今回は「プラモ進化論」と称してエアフィックス新旧2つの零戦21型を作ってみました。
旧品は1960年台半ば、現行品は2010年以降の製品であり、およそ50年の開きがあります

 さて旧作はご存じの方も多いと思いますが、箱詰めではなくビニール袋に包まれて店先などにぶら下げられて販売されていました。(箱詰めバージョンも存在しますが)


旧版エアフィックス製零戦 アヤシイ塗装ですね


私も子供の頃模型店の中でぶら下げられて販売されているのを見たことがありますが、そこは舶来品、国産品の倍の価格(といっても200円位)で販売されていましたので購入には至りませんでした。

 この品はネットオークションで入手したものですが、それほど高価格ではなく、比較的すんなりと入手できました。
 新作は2012年1月号にすでに製作記事が掲載されていますが、何と言っても組み立てやすく、しかも価格も国産品よりも安い!という非常にオトクな製品となっております


新版エアフィックス零戦 イラストではなくCGですね


旧版パーツ一式 シンプルです。スタンドが付属しています


新版パーツ一式 この充実ぶり


 さて実際に組み立ててみると、旧品は合いがよくない、ガタはあるはで、まずはまともに組み上げことが課題となります。ディテール云々などよりも完成させることが目標となります。 組んでいると、あららカウルフラップは無いし排気管もありません。キャノピーもなんだかズングリして巨大です。尾輪はとても引き込み脚とは思えません。でもリベットやモールドは一応きちんと表現されているんですね。おまけに燃料注入口なんてはっきり分かるくらいモッコリと表現されています。
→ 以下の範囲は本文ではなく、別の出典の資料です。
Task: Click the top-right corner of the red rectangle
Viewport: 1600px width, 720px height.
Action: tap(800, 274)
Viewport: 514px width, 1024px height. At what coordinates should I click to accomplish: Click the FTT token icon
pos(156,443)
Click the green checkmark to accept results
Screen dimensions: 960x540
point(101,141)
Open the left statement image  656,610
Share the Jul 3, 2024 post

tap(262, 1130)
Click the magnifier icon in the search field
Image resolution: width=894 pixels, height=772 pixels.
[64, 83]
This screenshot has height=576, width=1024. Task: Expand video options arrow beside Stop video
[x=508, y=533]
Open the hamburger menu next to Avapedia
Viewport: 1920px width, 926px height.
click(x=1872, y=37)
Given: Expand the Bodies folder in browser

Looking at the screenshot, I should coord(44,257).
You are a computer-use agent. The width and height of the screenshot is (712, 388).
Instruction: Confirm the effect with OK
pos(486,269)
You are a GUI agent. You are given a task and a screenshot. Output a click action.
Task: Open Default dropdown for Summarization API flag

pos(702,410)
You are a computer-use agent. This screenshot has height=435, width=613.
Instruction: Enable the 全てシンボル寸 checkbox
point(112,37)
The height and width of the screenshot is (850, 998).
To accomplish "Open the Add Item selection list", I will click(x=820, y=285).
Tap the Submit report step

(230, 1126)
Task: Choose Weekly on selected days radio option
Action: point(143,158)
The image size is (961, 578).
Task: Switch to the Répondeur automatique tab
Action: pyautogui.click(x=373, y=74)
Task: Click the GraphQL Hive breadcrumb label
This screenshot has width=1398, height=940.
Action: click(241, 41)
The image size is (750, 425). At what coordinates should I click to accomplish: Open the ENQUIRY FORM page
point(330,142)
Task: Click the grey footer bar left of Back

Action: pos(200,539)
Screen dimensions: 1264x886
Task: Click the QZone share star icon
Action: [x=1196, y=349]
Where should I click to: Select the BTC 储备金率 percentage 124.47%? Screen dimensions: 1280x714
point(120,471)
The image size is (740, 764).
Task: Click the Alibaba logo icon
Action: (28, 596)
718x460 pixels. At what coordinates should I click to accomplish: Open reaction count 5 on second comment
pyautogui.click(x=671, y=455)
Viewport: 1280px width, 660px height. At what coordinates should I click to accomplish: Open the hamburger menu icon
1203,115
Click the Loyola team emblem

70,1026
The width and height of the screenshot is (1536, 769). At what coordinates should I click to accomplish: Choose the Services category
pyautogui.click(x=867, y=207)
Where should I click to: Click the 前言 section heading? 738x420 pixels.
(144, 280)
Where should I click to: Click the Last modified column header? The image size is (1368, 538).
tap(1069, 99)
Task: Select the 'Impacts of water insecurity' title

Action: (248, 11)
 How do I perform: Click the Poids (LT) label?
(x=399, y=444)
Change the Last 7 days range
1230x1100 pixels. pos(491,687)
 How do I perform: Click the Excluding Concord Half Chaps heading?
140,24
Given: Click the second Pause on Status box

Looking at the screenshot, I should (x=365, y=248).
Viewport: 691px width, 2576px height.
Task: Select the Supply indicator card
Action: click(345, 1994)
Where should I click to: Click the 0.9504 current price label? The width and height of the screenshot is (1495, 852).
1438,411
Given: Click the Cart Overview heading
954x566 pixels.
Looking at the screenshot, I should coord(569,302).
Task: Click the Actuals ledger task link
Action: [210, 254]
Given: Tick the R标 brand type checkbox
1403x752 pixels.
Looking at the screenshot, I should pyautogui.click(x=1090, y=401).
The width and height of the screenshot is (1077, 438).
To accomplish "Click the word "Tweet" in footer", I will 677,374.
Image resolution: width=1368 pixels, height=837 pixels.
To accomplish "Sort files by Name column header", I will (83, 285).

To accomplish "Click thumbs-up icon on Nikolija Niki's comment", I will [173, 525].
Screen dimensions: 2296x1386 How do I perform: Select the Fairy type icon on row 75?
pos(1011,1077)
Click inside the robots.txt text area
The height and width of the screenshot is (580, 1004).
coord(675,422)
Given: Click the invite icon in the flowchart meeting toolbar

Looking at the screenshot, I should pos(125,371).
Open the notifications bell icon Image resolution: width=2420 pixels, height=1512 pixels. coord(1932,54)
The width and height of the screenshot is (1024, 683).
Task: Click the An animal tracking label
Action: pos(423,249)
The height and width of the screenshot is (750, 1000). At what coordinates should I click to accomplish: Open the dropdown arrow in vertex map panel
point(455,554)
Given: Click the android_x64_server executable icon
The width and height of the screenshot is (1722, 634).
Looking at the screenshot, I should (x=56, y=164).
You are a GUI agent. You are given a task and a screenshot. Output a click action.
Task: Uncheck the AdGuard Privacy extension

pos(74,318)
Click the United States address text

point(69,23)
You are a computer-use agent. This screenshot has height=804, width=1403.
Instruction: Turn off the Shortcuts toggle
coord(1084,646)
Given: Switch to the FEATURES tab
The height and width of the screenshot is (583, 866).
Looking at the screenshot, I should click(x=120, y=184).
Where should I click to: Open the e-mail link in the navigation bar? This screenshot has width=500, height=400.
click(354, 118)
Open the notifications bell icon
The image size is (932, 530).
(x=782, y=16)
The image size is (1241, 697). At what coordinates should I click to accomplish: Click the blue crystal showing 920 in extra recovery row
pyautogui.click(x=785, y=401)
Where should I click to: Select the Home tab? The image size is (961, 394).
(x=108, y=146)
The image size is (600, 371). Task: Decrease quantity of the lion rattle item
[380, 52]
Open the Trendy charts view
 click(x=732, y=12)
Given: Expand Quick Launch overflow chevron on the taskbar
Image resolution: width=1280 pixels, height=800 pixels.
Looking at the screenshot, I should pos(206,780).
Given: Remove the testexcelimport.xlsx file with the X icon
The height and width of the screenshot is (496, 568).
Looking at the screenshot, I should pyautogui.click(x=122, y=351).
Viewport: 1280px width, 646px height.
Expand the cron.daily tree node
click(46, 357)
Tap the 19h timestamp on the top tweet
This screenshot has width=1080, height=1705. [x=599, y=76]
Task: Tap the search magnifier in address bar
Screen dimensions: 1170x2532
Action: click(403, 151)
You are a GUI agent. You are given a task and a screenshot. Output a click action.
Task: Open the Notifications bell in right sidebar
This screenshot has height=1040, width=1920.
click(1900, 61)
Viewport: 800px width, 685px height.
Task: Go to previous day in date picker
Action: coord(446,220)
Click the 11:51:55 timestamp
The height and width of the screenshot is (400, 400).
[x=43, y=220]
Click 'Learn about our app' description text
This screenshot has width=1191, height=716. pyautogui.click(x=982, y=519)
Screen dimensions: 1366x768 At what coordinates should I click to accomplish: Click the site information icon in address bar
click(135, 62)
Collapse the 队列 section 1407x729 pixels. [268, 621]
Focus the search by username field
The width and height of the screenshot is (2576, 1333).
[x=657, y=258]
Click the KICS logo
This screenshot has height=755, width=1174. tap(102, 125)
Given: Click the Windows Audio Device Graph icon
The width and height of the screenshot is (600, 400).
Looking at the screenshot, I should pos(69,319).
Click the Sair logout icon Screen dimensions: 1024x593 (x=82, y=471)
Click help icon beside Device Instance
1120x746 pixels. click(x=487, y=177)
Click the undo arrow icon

モッコリした表現です。いい加減なようで案外良くできていました


キャノピーの枠もいい加減だったので自作デカールを貼り付けてごまかしています。ついでにピトー管、機銃口もないので後から穴を開けて自作したりでした。 ついでにアンテナもバットのような太いパーツだったのでランナーで自作しました


あれ?排気管はおろかカウルフラップもありません。


とても引き込めそうもない尾輪。着艦フックは造形はともかく可動式です


 どうにか組み上げてみると、まあ「零戦以外の機種にはみえない」といった具合です。せっかくなので新作のデカールを利用して新作で提示されているカラーリングとしてみました。
 塗装をしてデカールを貼っていきましたが、途中までデカールを貼っていたら「このモデルに細かいデカールは似合わない」ことに気が付きました。
 大雑把なモデルには大雑把な仕上がりでよい。これでいいのだ。ということでデカールも最小限のものしか貼っておりません。フラップ上の赤線なども引いておりません


 今度は新作ですが、これは結構よく出来ています。すでに指摘されているようにタブなどは省略されていますが、まあ気にしない人は気にしない(私は面倒だったので無視しました)
 当然ながらカウルフラップも排気管もあります。21型の特徴であるカウリングの「おちょぼ口」様の形状も再現されています。スジボリは深めで、結構省略されている部分もありますが適度な省略であり気になりません。
 それより感心したのは多くのパーツがランナーから切り離さないままの状態で塗装できるパーツが多いことです。特にプロペラがランナーに取り付けたまま塗装できるのはラクチンでした。これがタミヤとかファインモールドはランナーから切り離してきれいに整形し無くてはならないので意外と面倒。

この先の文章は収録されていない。